Starting at the line that contains "Where should I", write out each line through the end of the data below, exactly as it stands. Skip any pictures.

_Input data_
+++++

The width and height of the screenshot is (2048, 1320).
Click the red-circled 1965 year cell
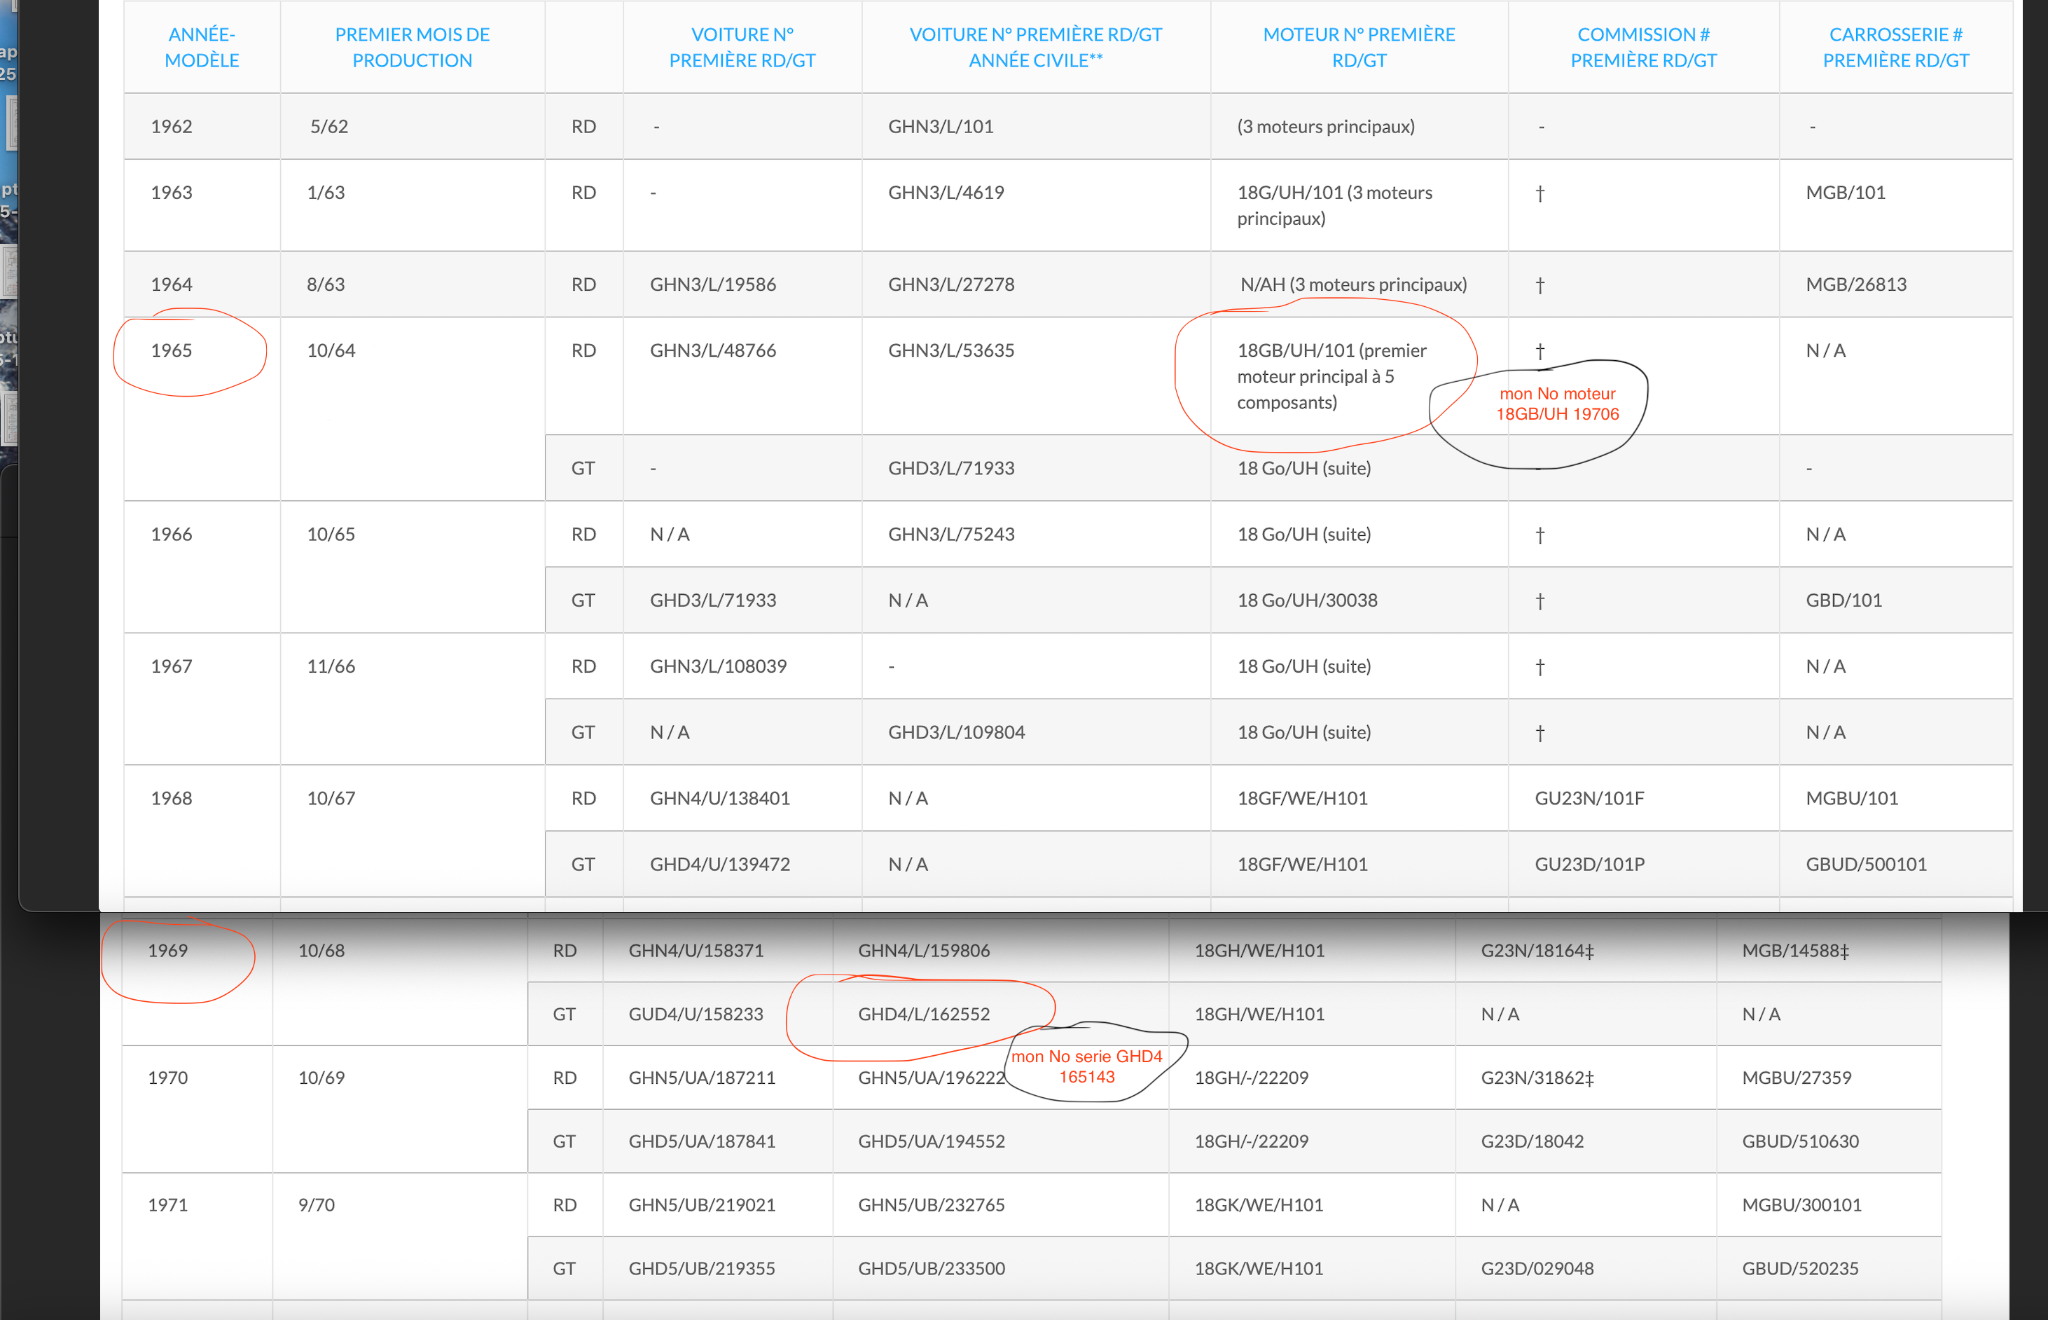(172, 351)
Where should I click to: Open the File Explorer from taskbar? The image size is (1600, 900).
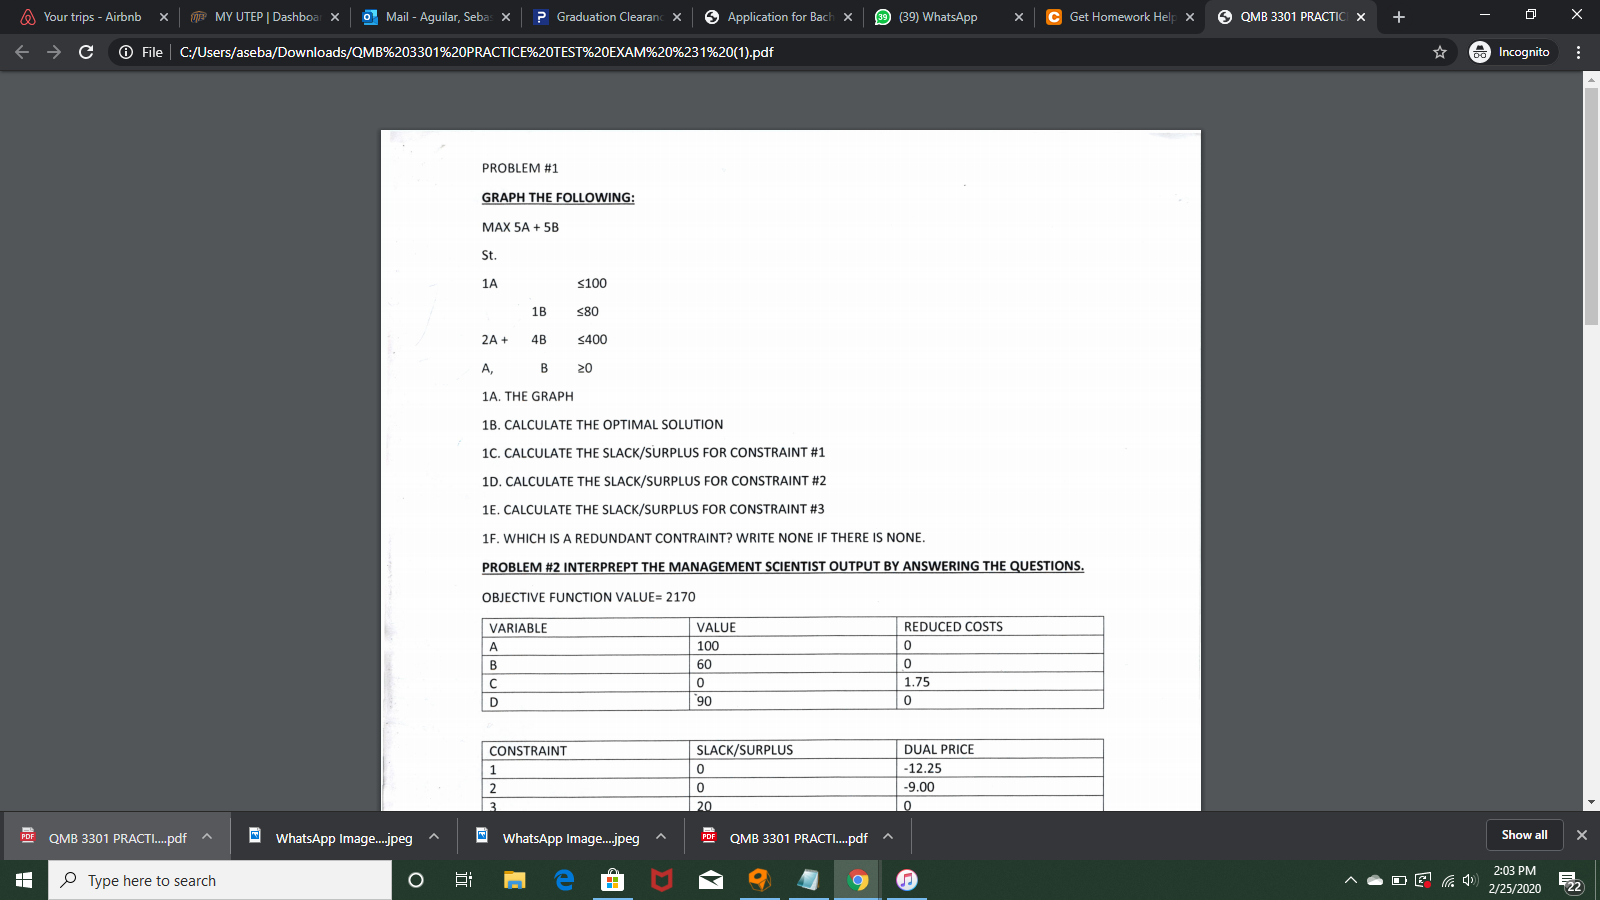click(513, 880)
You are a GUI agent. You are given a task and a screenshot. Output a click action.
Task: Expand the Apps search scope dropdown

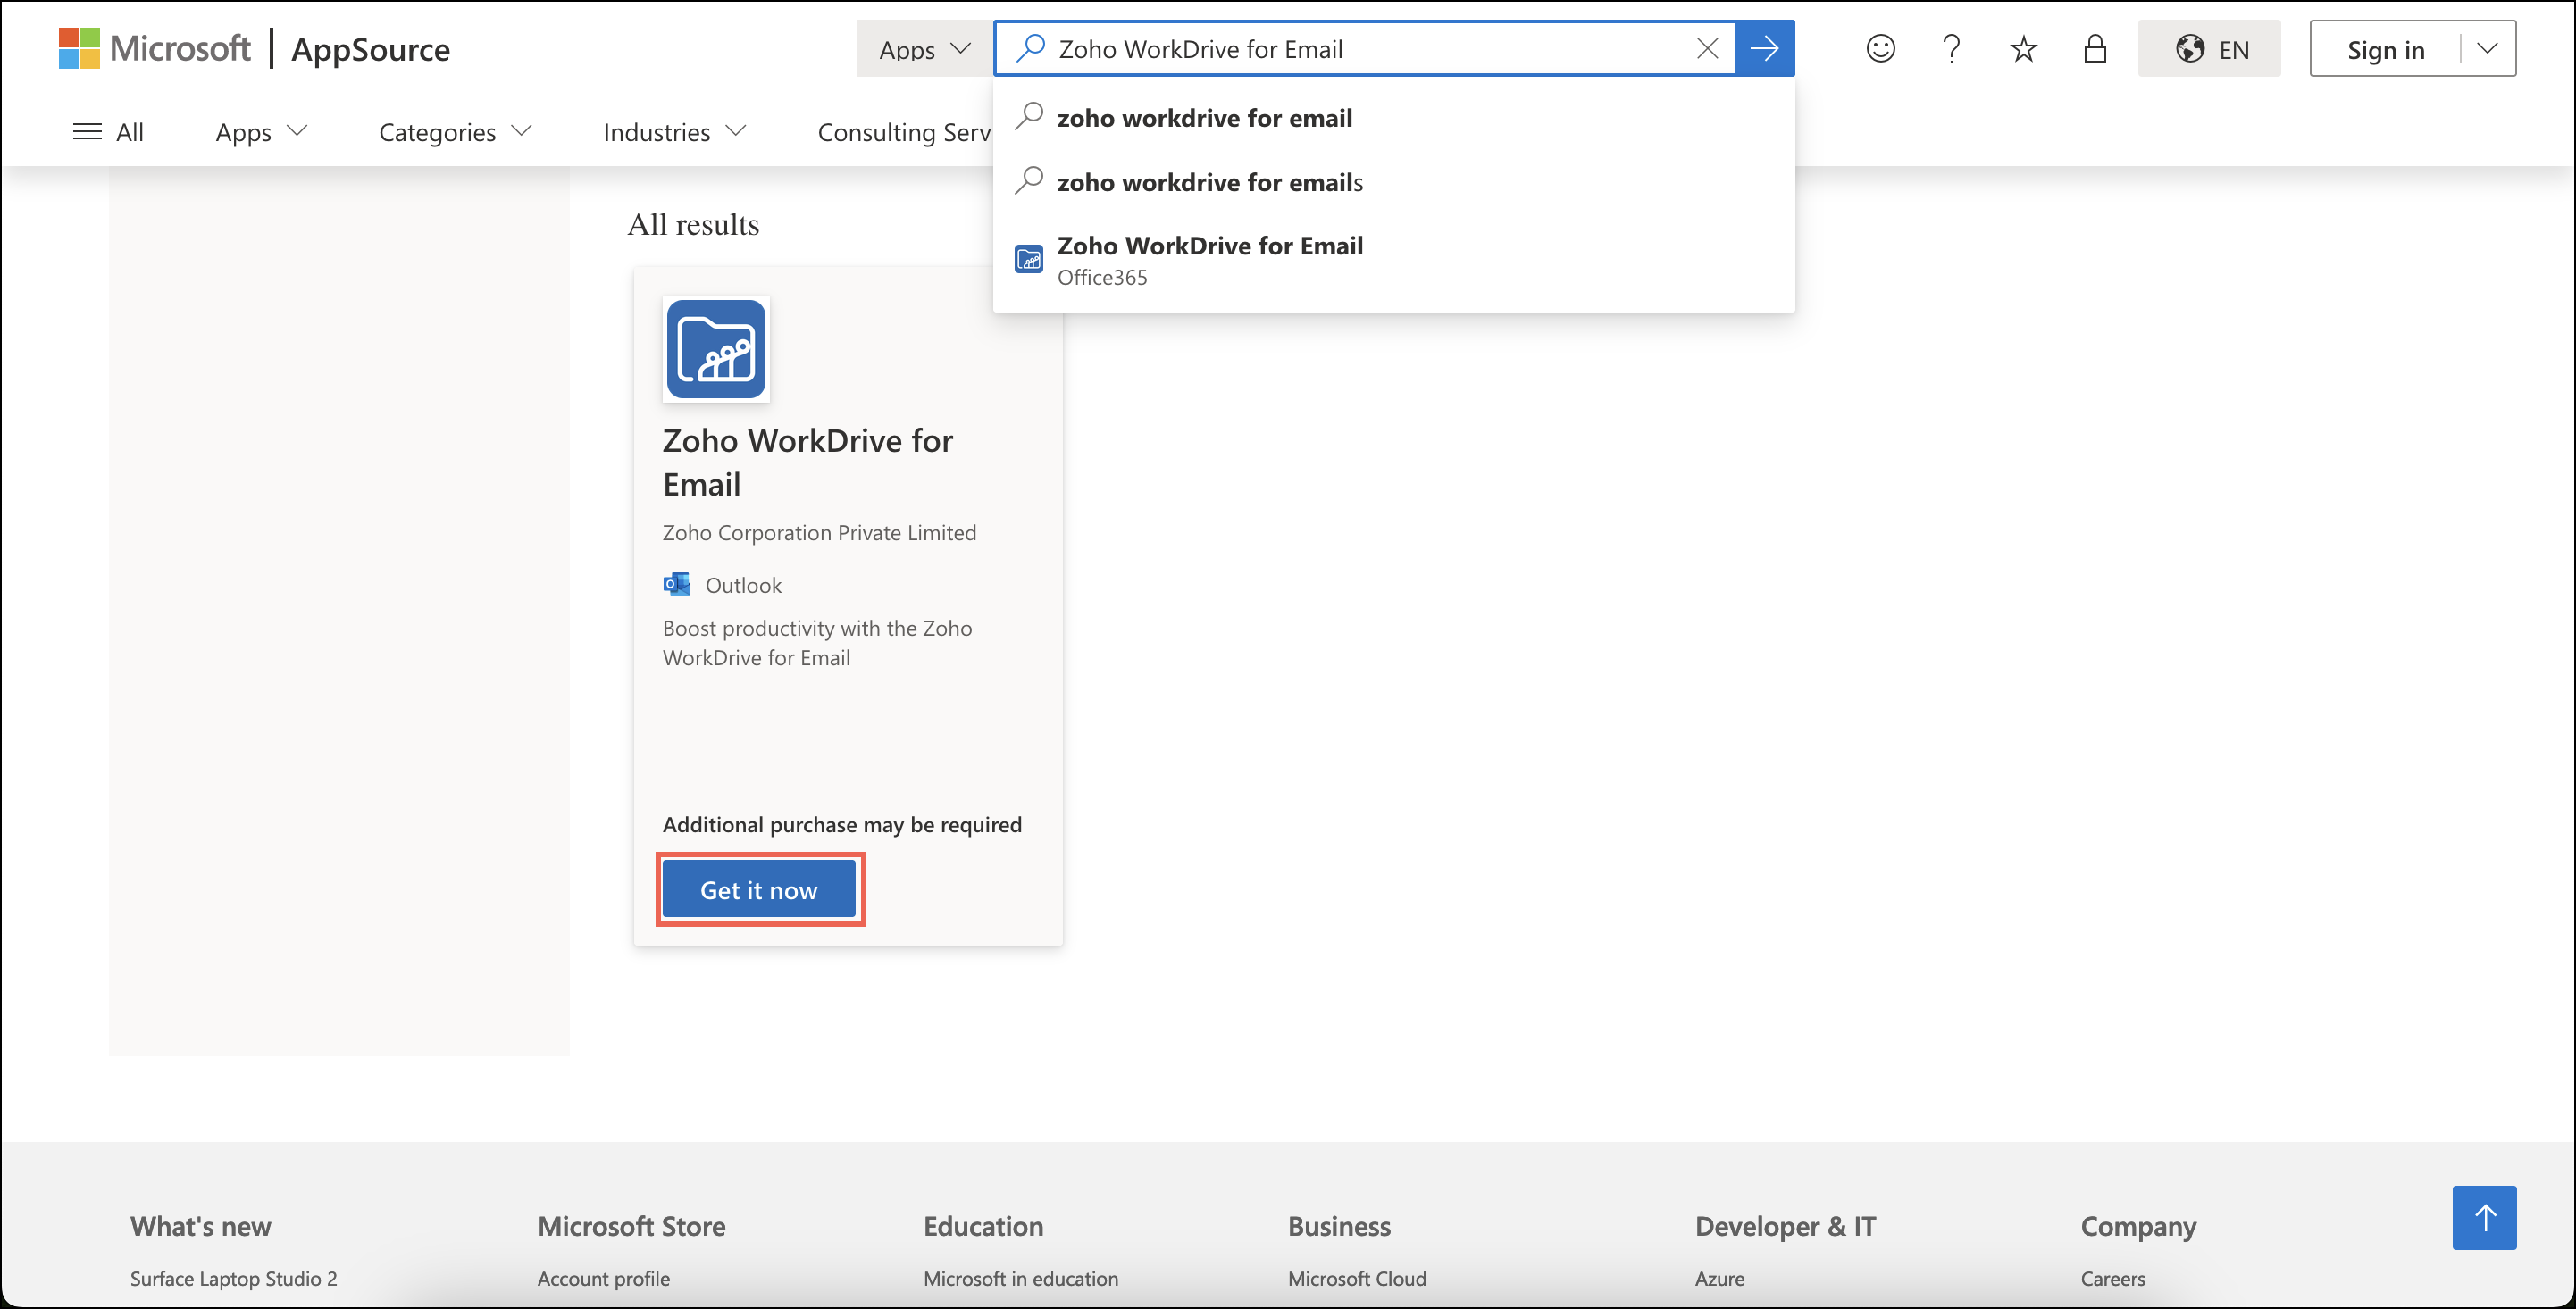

+++++

_Result for this task_
Where should I click to: Open the File Explorer from taskbar? The image size is (1600, 900).
click(513, 880)
You are a GUI agent. You are given a task and a screenshot. Output a click action.
Task: Expand the Apps search scope dropdown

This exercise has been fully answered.